|The Falun Gong marching down Queens Road Central|
It looked like an innocent Sunday parade passing through Central, with the bright shiny yellow outfits and banging of the drums.
But in fact it was the Falun Gong marching from North Point to the liaison office in Sheung Wan. Some 400 members were in the procession with members from Hong Kong, Japan, Korea, Taiwan and Singapore. They were also carrying signs calling for the end of the persecution of this "religion" on the mainland, which China brands a cult.
The Falun Gong were preceded by protesters led by the League of Social Democrats and April Fifth Action group demanding the release of artist and activist Ai Weiwei who has been detained for over three weeks now. They chanted, "Let Ai Weiwei go home" and threw yellow pieces of paper on the ground representing offerings to the dead.
On Saturday some 1,000 people also protested against Ai's illegal detainment in Tsim Sha Tsui, having a few scuffles with police but on the whole quite peaceful.
It's great that Hong Kong continues to uphold freedom of speech which is why protest marches are a weekly ritual here.

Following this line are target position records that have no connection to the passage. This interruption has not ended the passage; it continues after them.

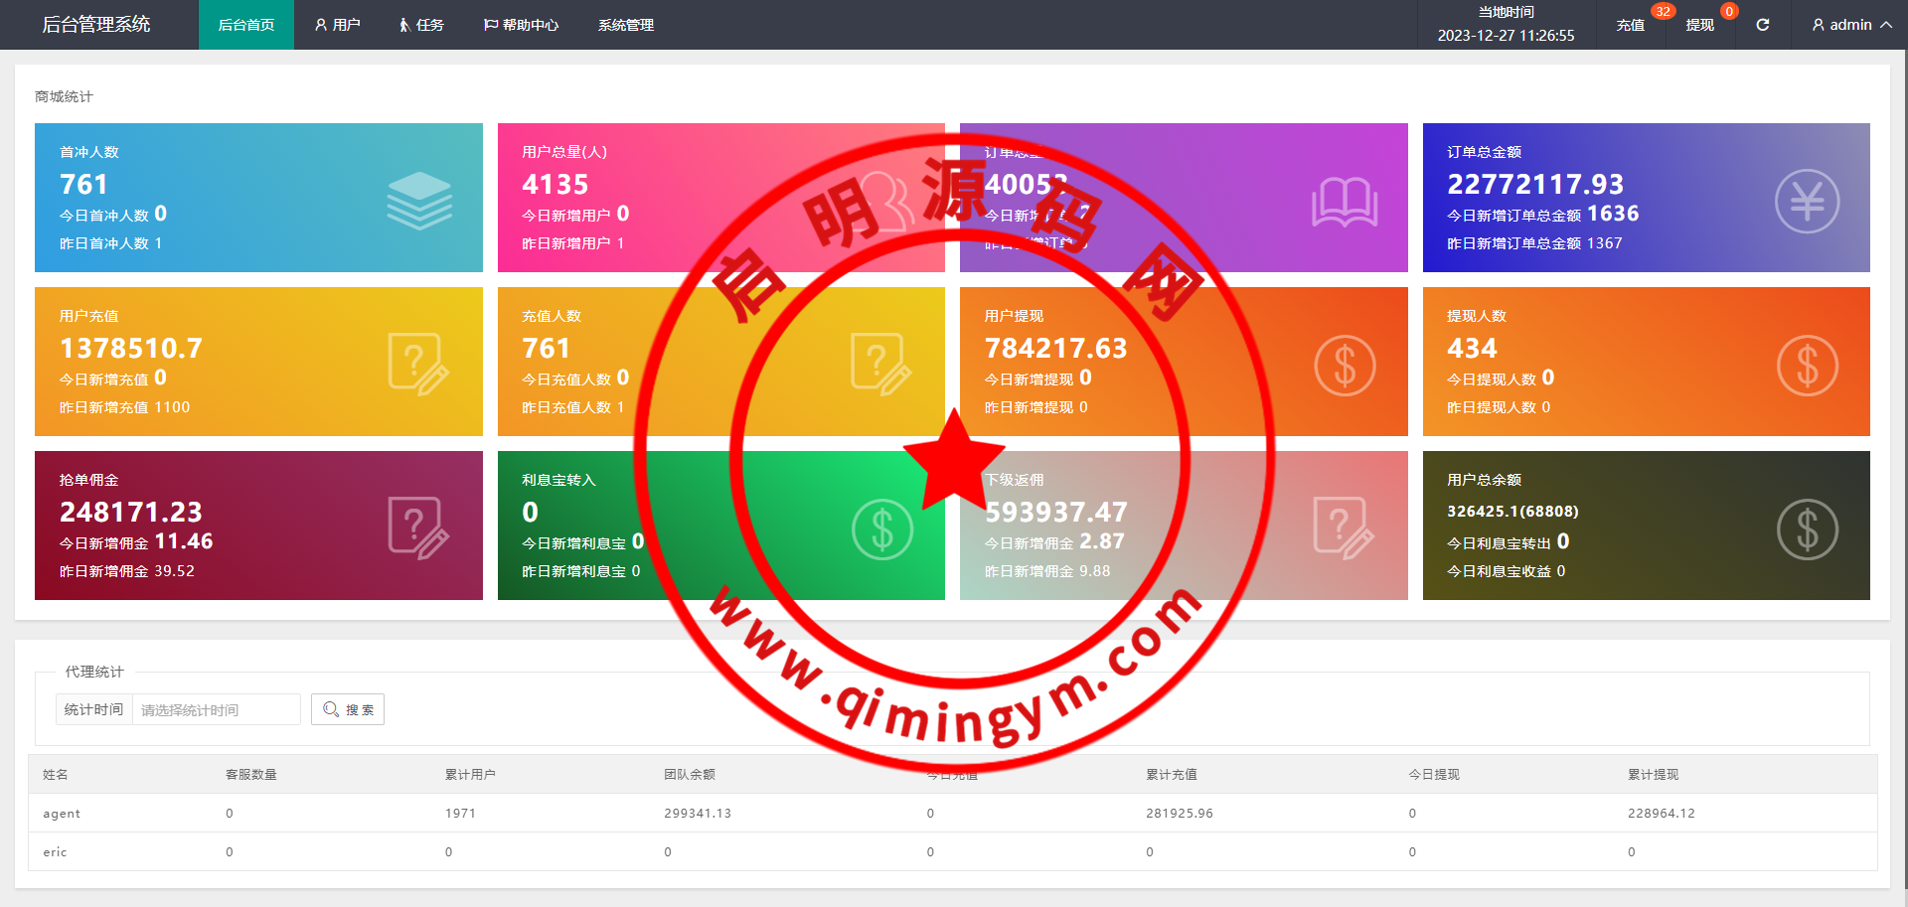The width and height of the screenshot is (1908, 907).
Task: Click the yen icon in 订单总金额 card
Action: point(1806,202)
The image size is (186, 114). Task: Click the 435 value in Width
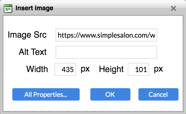click(x=68, y=69)
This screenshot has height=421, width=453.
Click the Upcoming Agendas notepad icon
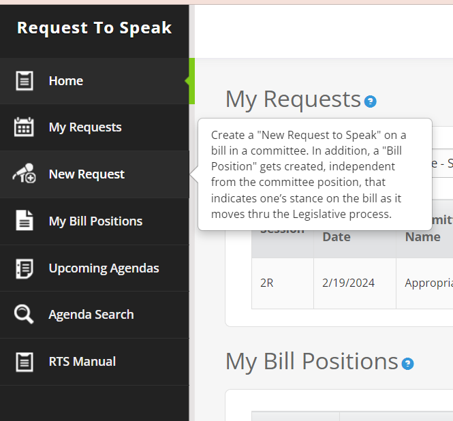coord(25,268)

However, there are some more radical protesters who believe physical action is more effective in getting attention for their cause. The more recent incidents are when Chief Executive Donald Tsang was allegedly hit in the chest by someone, and then yesterday protesters confronted Chief Secretary Henry Tang Ying-yen at an event at the Sun Yat-Sen Memorial Park in Western district to commemorate the 1911 revolution.
They chanted slogans loudly and at one point one broke through an entrance while Tang was speaking but was stopped by police.
Most Hong Kong people seem shocked by what they describe as violent rowdy behaviour. They cannot fathom why young people are taking such measures to get their point across.
However, if put into perspective, what these "radical" protesters are doing is hardly as extreme as say G8 summit protesters who are willing to incite actual violence.
The Hong Kong protesters are using alternative means to protest but on the whole they are still technically peaceful.
And if they are resorting to what people deem as extreme actions, then perhaps the government should really consider what these young protesters are saying and listen to them.
They are the future of the city and they want to have a say in how it's run. So why not start a dialogue and hear what they have to say?